# Lost paddle near Black Rock



## Spillski (Jun 9, 2012)

Lost a Werner Sherpa paddle with green blades just below the last drop of black rock on Clear Creek. Probably has CU kayak written on one blade if it has not washed off. River consensus says it's lodged somewhere near there. PM or call 720-435-5322 if found. 

Thanks


----------



## Roy (Oct 30, 2003)

We ran BR yesterday afternoon, and came across a group on shore picking up after a swim in Black Rock rapid.

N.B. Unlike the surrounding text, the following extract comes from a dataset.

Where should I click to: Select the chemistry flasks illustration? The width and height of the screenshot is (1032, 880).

Stopped to make sure everybody was OK, and apparently their swimmer swam into the undercut and dislodged a Werner that was stuck in there. 

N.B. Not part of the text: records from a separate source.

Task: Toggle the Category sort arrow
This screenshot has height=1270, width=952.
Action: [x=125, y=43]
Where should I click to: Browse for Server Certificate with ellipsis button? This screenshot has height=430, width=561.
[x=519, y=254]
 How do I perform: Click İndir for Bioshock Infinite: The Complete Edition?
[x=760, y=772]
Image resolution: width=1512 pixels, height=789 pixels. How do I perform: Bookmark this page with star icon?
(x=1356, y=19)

I didn't recognize them, so not much help here. Maybe try posting in Lost and Found?


----------



## DanielGlauser (Apr 26, 2009)

*I also lost a Werner on Black Rock*

Took my buddy down for the first time a few weeks ago, he swam at Black Rock and lost my red and black Werner. No name but unique paddle, please hit me up if you found it and I'll let you know what makes it unique.

Thanks,
Daniel
(303) 681-5821


----------



## rivermountaingnar42 (May 8, 2007)

just texted you. i was the one who took the swim and yup, sure enough must have dislodged it. give me a shout


----------



## rivermountaingnar42 (May 8, 2007)

no beer for a paddle find.. ouch, cause i love beer!


----------



## TheWhiskyThief (Mar 4, 2009)

rivermountaingnar42 said:


> just texted you. i was the one who took the swim and yup, sure enough must have dislodged it. give me a shout


I lost a Werner Paddle with blue blades on black rock yesterday, don't suppose that was what you found.


----------



## rivermountaingnar42 (May 8, 2007)

TheWhiskyThief said:


> I lost a Werner Paddle with blue blades on black rock yesterday, don't suppose that was what you found.

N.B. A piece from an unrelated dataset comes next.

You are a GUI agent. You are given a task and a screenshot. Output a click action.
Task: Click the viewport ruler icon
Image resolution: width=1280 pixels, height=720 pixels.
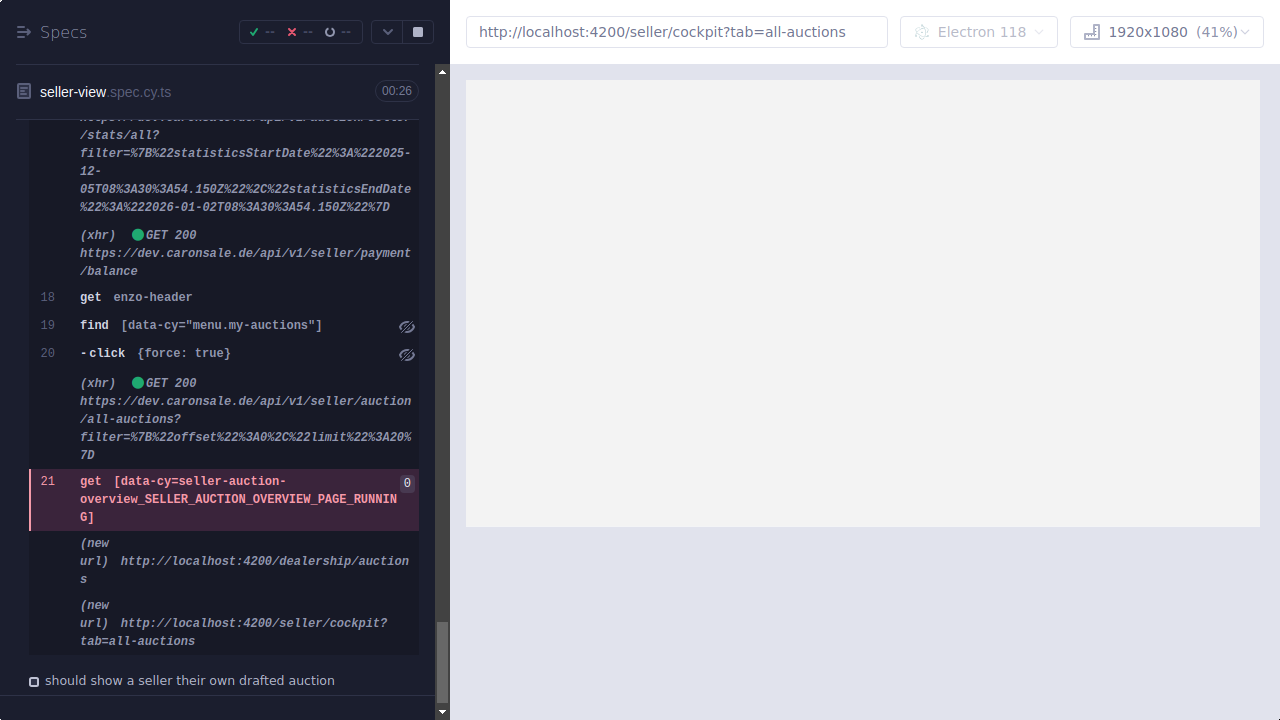(x=1091, y=31)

naw it was green blades with faded CU kayak on one blade, sorry. although im sure you would have beer in return for it. i will keep an eye out


----------



## TheWhiskyThief (Mar 4, 2009)

No worries, thanks man.

Fyi, if you return one of my paddles you get beer.


----------



## Spillski (Jun 9, 2012)

rivermountaingnar42 said:


> no beer for a paddle find.. ouch, cause i love beer!


My bad about the beer still realitivly new to the sport. Next time you are at Golden's play park I'll buy ya a beer.


----------